What you should do:
Could the entries below be reproduced exactly, with the images removed?

Stored data entries:

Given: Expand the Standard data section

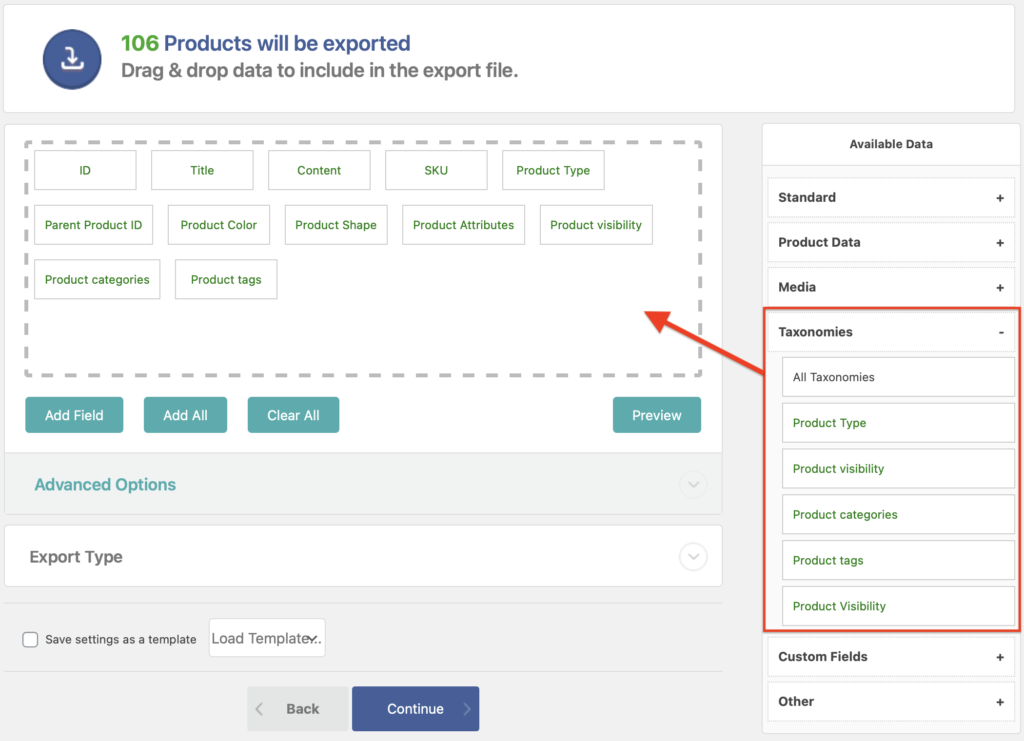Looking at the screenshot, I should (999, 198).
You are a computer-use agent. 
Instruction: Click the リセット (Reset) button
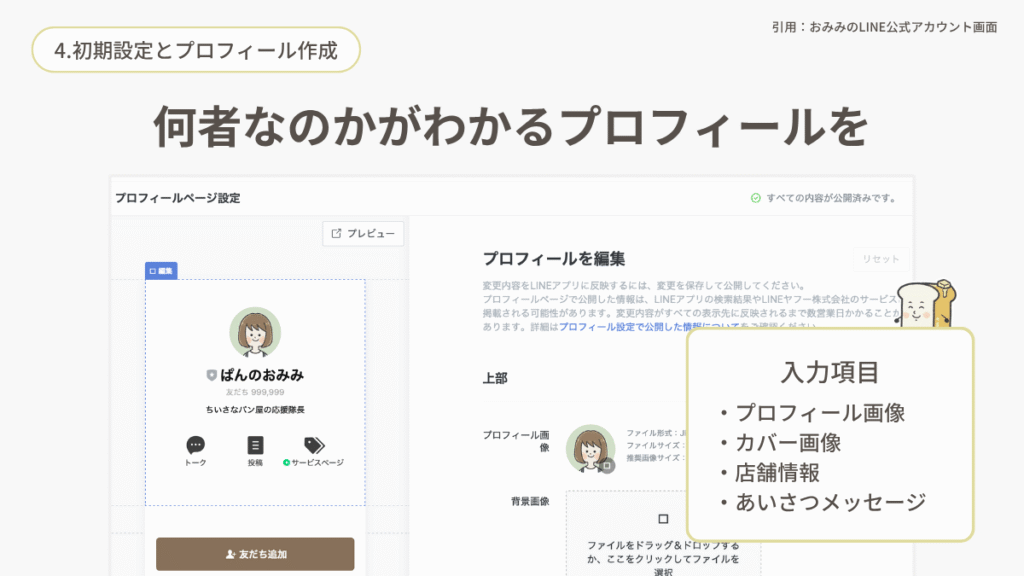(x=881, y=259)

Exercise answer:
Given: Expand the Standard data section

Looking at the screenshot, I should (999, 198).
You are a computer-use agent. 
Instruction: Click the リセット (Reset) button
(x=881, y=259)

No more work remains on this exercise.